• _課題の指示_:
下にある冬至についての文章から、「そんな冬至について、さまざまな角度から考察してみました。」から「長谷川 恵子(ライター・編集者)。」までをすべて、一字も変えずに書き写してください。

冬至は1年で最も昼が短く、夜が長い日です。
風水的にもエネルギーが陰から陽に切り替わり、運命を好転させるチャンスがやってきます。
そんな冬至について、さまざまな角度から考察してみました。
「かぼちゃを食べる」「ゆず湯に入る」という風習の由来は?
世界で重要視されてきた冬至のスピリチュアルな意味とは?
おすすめの食べ物や開運行動、そしてNGな行動は?
今回も一般的な知識だけでなく、よそでは聞けないお話がいろいろ出てきます。
じっくり読んで、あなたの素敵な未来づくりに役立ててくださいね。
取材・文
長谷川 恵子(ライター・編集者)。
企業勤務を経て、フリーライターとしてビジネス誌や企業、自治体の広報誌の取材・執筆に携わる。現在は書籍制作とWebライティングで多忙な日々。
監修:横浜中華街「盛華」
陣崎 マリア(風水師・九星気学鑑定士)
横浜中華街コンシェルジュ。運勢・運命・家相・方位鑑定を得意とする。手相でもプロの資格を持つ。

• _提供情報_:
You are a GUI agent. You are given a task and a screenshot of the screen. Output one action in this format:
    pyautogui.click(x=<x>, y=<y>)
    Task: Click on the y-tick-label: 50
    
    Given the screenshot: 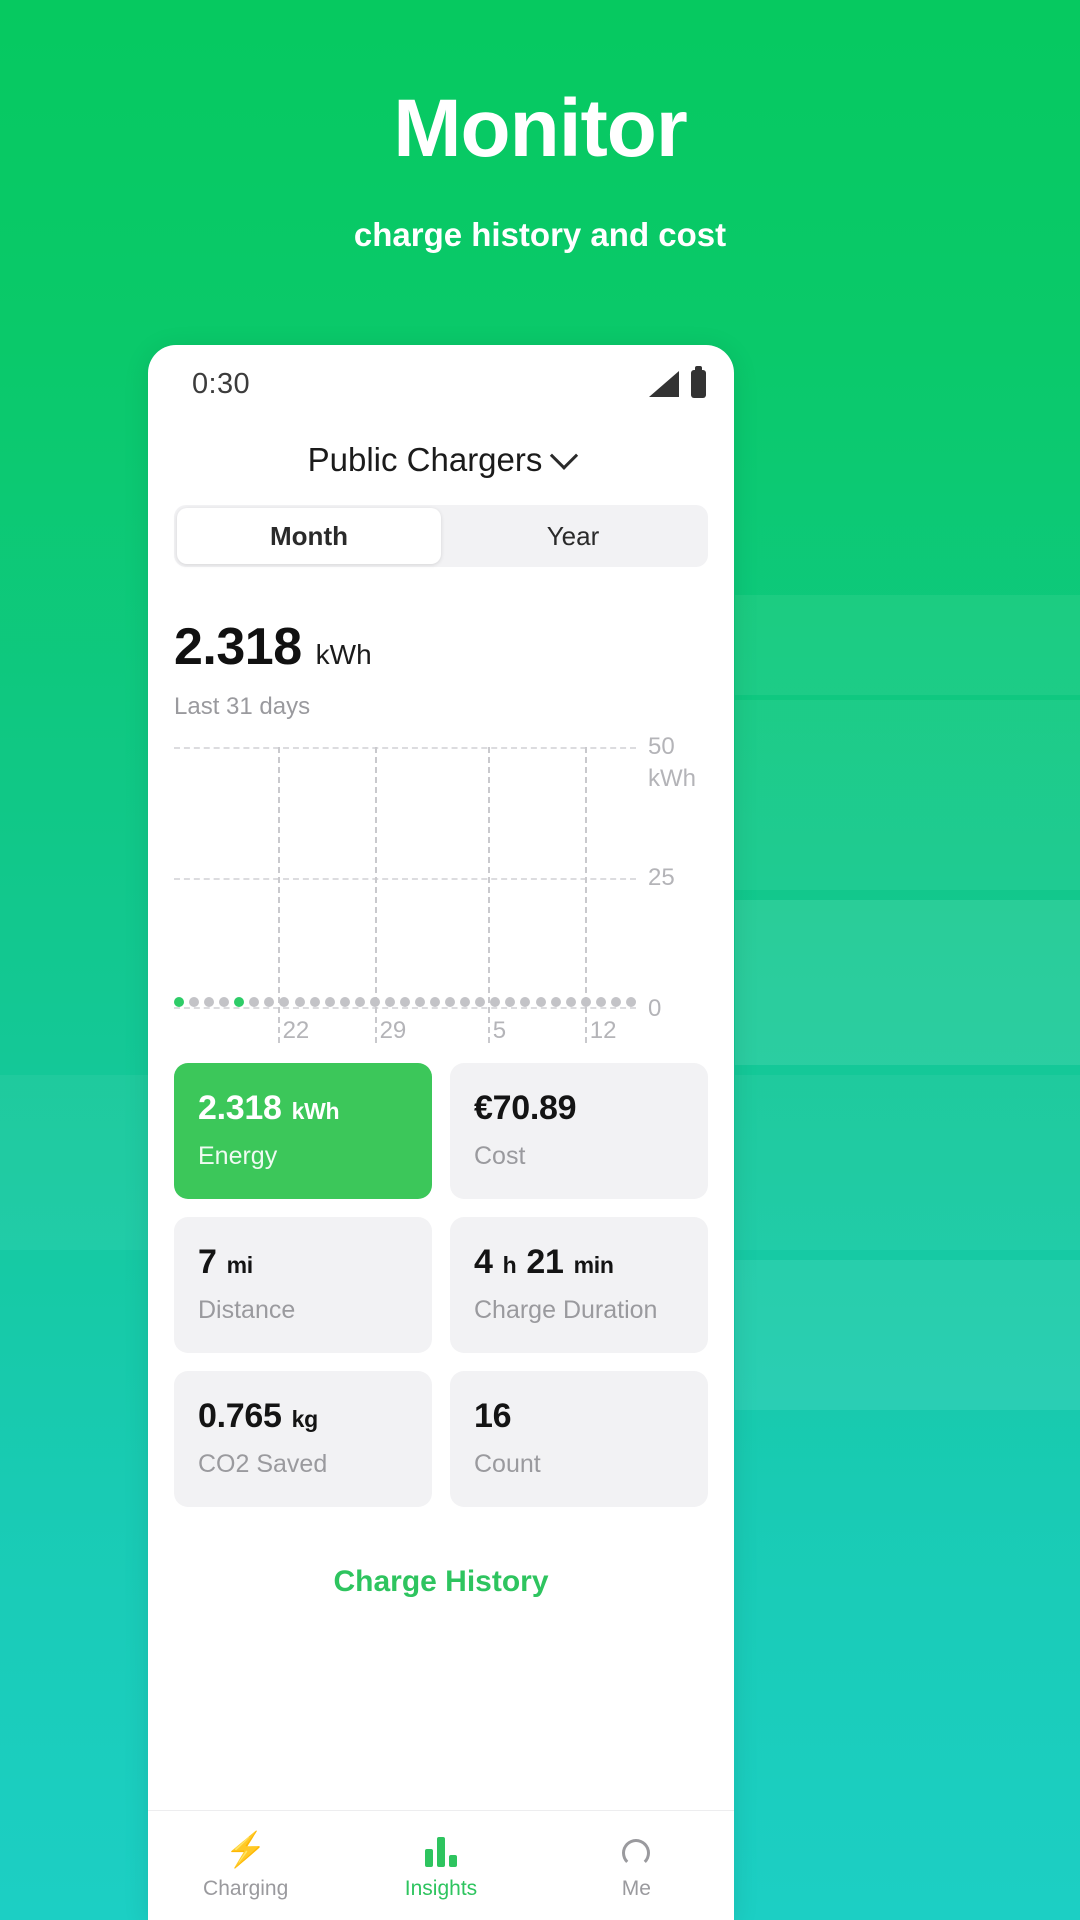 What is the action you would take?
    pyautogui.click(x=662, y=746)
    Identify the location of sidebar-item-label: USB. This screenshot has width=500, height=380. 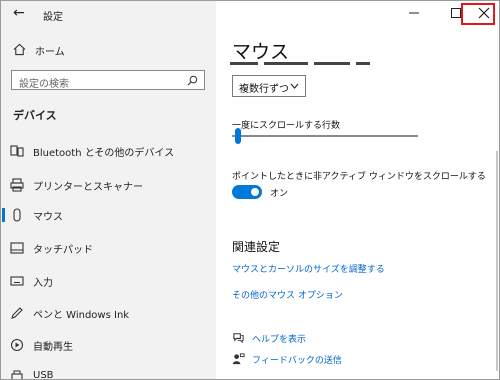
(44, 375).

==

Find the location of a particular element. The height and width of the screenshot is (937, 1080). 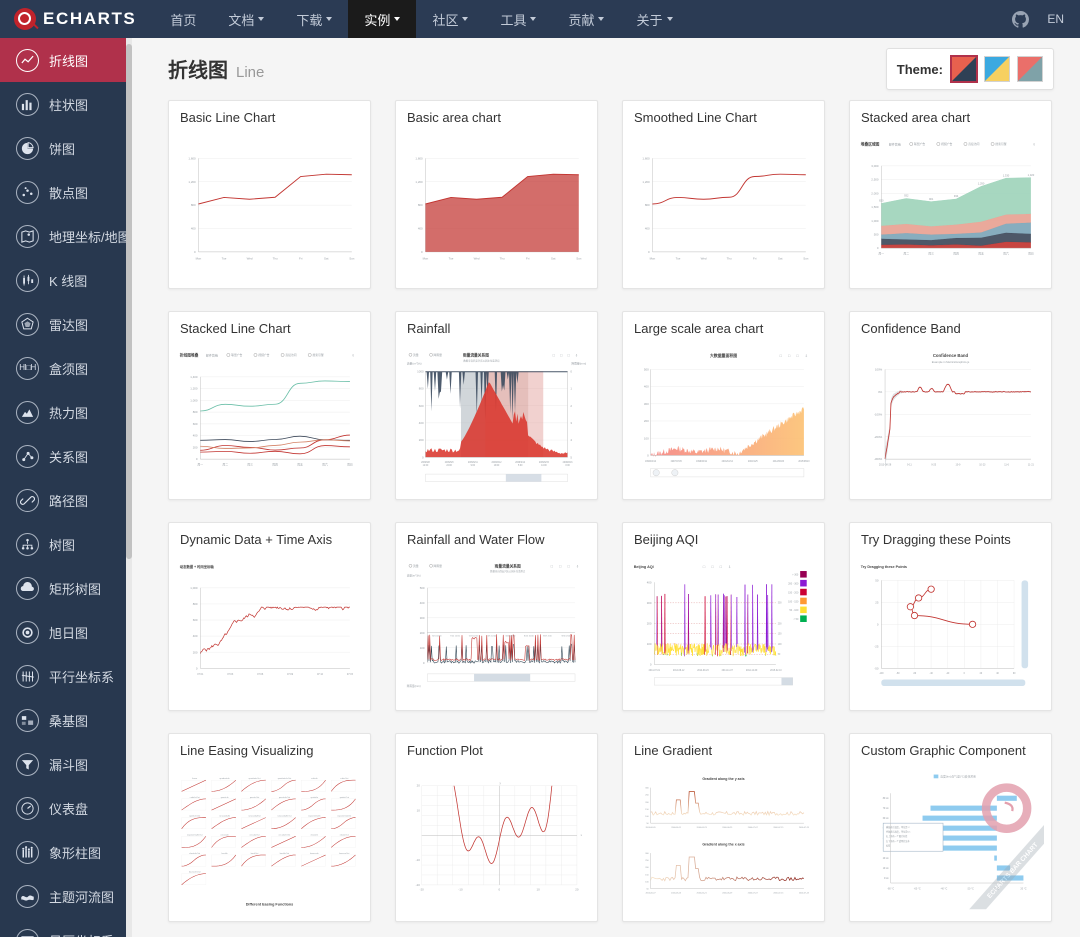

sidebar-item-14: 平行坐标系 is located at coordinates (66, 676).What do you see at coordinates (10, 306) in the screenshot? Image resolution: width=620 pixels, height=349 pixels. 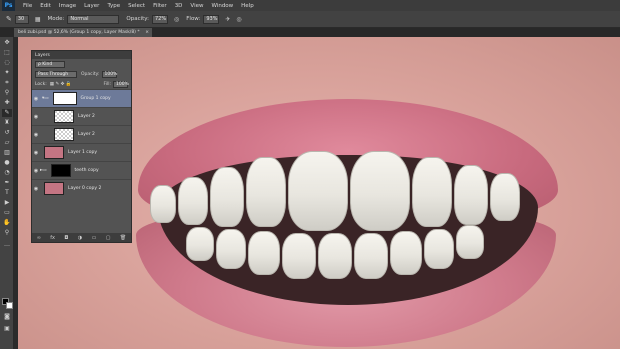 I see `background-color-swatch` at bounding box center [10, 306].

• _解答例_:
そんな冬至について、さまざまな角度から考察してみました。
「かぼちゃを食べる」「ゆず湯に入る」という風習の由来は?
世界で重要視されてきた冬至のスピリチュアルな意味とは?
おすすめの食べ物や開運行動、そしてNGな行動は?
今回も一般的な知識だけでなく、よそでは聞けないお話がいろいろ出てきます。
じっくり読んで、あなたの素敵な未来づくりに役立ててくださいね。
取材・文
長谷川 恵子(ライター・編集者)。